Lack of Disclosure in the ASCO Assessment
Finally, there is the issue of conflict of interest. The American Society of Clinical Oncology (ASCO) performs admirably in advancing medical knowledge, upholding standards of care, and also in many other ways. However, at its heart, ASCO is a trade organization that promotes the professional interests of its members. Such interests include, among many others, those that are financial. In an era in which physicians’ profits are threatened on all fronts, ASCO functions as a political action organization, working closely with Medicare and routinely lobbying legislators to protect the incomes of medical oncologists. We find this to be reasonable and entirely ethical. However, an area of concern for oncologists and therefore for ASCO has been the issue of what is called the “drug concession,” a phrase that describes oncologist revenues deriving from the sale of chemotherapy drugs to cancer patients.
Traditionally, physicians have been able to purchase chemotherapy drugs at wholesale prices and then mark-up the drugs to patients when they administer them at their offices or in free-standing chemotherapy infusion centers. Separate stories have appeared in The New York Times1, on the NBC Nightly News 2, and elsewhere examining the practice of oncology drug mark-up. Further, at least one academic study 3, involving 9,357 cancer patients and conducted jointly by the University of Michigan and Harvard University, concluded that physicians take into account the amount of “margin” afforded by one drug over another when choosing from otherwise equally-acceptable drug regimens. (An ASCO spokesperson later disputed but could not disprove these findings.) In theory, a test that helps to guide therapy selection could erode some of the wide latitude currently enjoyed by oncologists in prescribing drugs on the basis of “physician’s best judgment.” This potential for bias does not, by itself, nullify the opinions expressed in the ASCO review but, in fairness, the issue probably should have been acknowledged by the reviewers as a potential conflict of interest.

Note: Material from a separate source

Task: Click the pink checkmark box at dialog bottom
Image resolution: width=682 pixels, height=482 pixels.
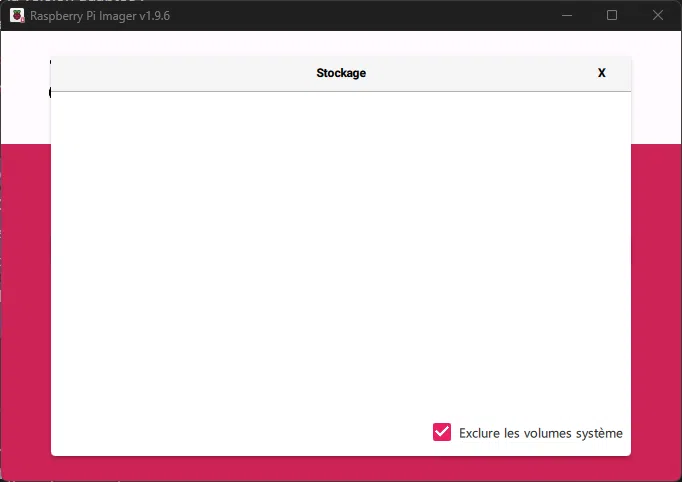Action: click(442, 432)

Matutes E, Bosanquet AG, Wade R, et al, The use of individualized tumor response testing in treatment selection: second randomization results from the LRF CLL4 trial and the predictive value of the test at trial entry. Leukemia (2013) 27, 507–510; doi:10.1038/leu.2012.209. Link to full text.
Abelson R. Pay Method Said to Sway Drug Choices of Oncologists, New York Times, March 8, 2006.
Ellis, R. Cancer Docs Profit from Chemotherapy Drugs. NBC Nightly News, September 21, 2006.
Jacobson, M., O'Malley, A.J., Earle, C.C., et al. Does Reimbursement Influence Chemotherapy Treatment For Cancer Patients?, Health Affairs 25(2):437-443, 2006.
PCC can identify for each patient those drugs that have higher than average likelihoods of producing clinical benefit. It also shows which drugs have lower than average likelihoods of producing clinical benefit. The claim is modest and unambiguous. Study after study has borne out the claim and no person who is familiar with the large body of published literature which supports PCC has ever disputed it.